Project Tasks are Your Lowest Priority

by Welcome to Marquee Insights

Project tasks are the lowest priority work you have on any given day. Wait, what?

It’s true! Strategically, we know project work is the most important future investment for the company. When you break down what you do every day, you’ll see that you are fitting in project work around the other work you have to do. It’s frustrating. You know you could be doing more. It’s frustrating because someone thought you had the time to get this work done.

If you don’t believe the premise, imagine the following scenario. You are staying late at the office to get some project work completed. Your manager’s manager sees that you are in the office, comes over, and asks you to do a task for tomorrow morning. If your answer is “I’m sorry, but I can’t because I really need to get this project work completed.”, their response will determine the relative priority of project work in your environment. For some, rejecting the task would be a career-limiting move.

Perhaps then, we are asking the wrong question when it comes to resource capacity management. Instead of asking whether this resource has free capacity to do the work, shouldn’t we be asking if the resource has enough consolidated free time to work on project work? If they do not, what can we do to remedy this situation?

In my “Done in 40” webinar, we discussed recent research by time-tracking software companies that identified how the top 10% of productive employees work in an agile fashion. These employees typically work 52 minutes and take a 17 minute break away from the work.  This is coherent with ultradian body rhythms studies from the 90’s and 00’s that showed your focus naturally waxes and wanes on a 1.5-2 hour schedule. These work sprints can make you very productive and help reduce mistakes and rework.

I’ve personally tried the sprint approach and I can say, it works well for me. I use a timer app on my Pebble watch to monitor my sprints. Fifty minutes is roughly the time where the mind starts wandering to “Did Joe ever respond to my email?” or “Is there coffee?”. Three sprints enable the top three daily tasks to get done easily.

The catch is you need to have 69 uninterrupted minutes to complete a personal sprint. This leads us back to the question of does a resource have consolidated availability? Yes, they have 3 hours available that day but if it’s in 15 minute increments, that’s not usable.

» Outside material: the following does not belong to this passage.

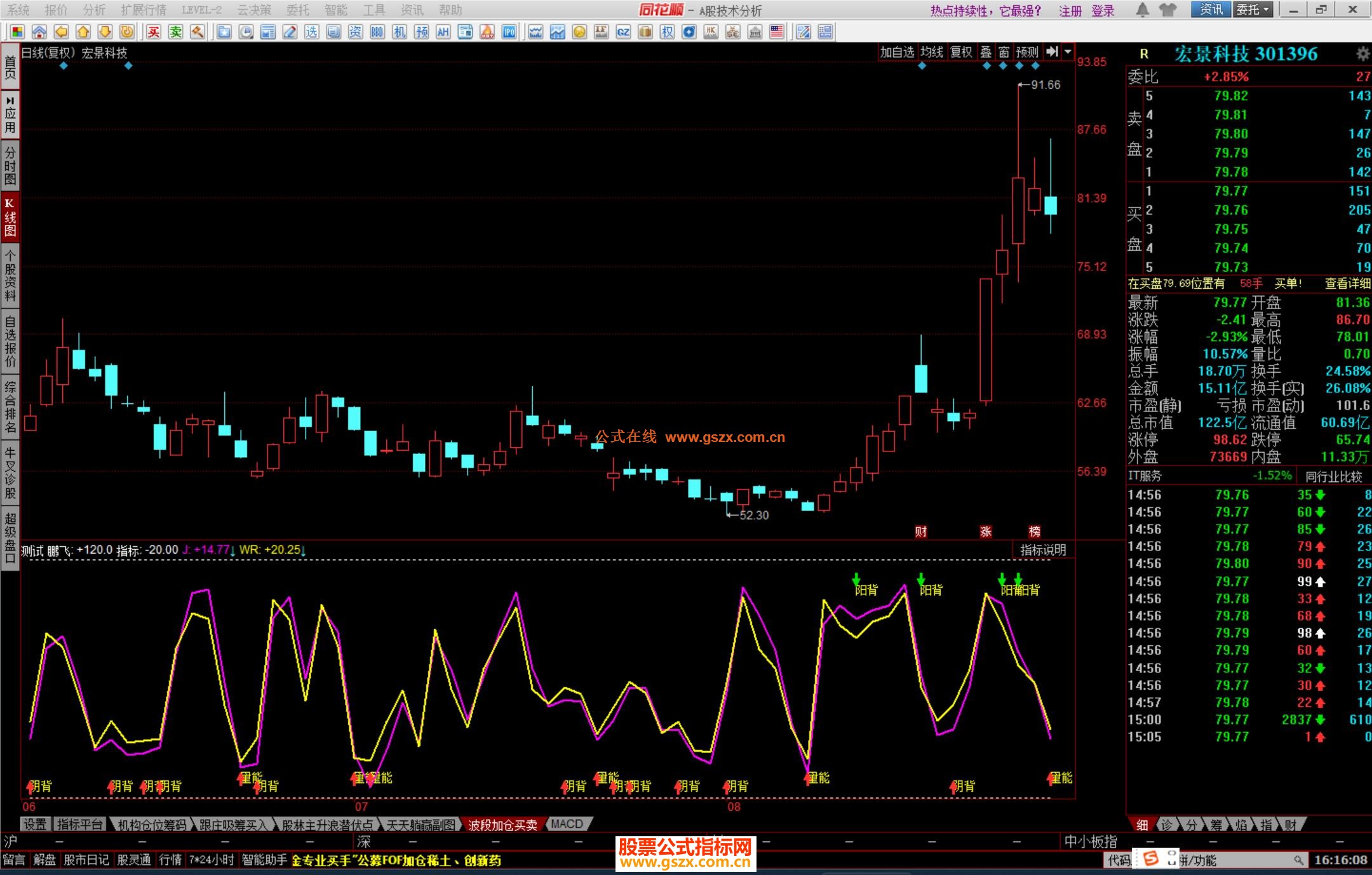Toggle 叠 overlay chart button
The image size is (1372, 875).
coord(986,52)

When a client with project throughput issues engages my services, I find it’s usually not a project management issue. Many times, the lack of consolidated availability is preventing the project work from happening. If you are interrupted every 10 minutes, as are most office workers in the United States, it’s very hard to get work done. If you are having issues getting projects through the pipe, perhaps it’s time to look beyond your projects and to your operational work processes.

We spend the majority of our energy providing oversight and processes to projects, which are a minority of the work instead of doing the same for operational work. McKinsey released a white paper recently that showed most of the operational spend goes to keeping the company running. New projects are a small portion of the overall effort. Yet, we don’t monitor operational work holistically the way we do projects. Perhaps, its time we start.

Project management processes are very helpful and needed. We’ve worked out how to anticipate and reduce risk and how to deliver the reward. We need to apply these approaches to how we manage all work. It’s the operational work that provides the overall context within which we do our project work. If improperly managed, it also constricts our ability to get our project work done. Operational work management improvements could yield the biggest benefit by enabling the consolidation of availability, yielding more usable time for project work.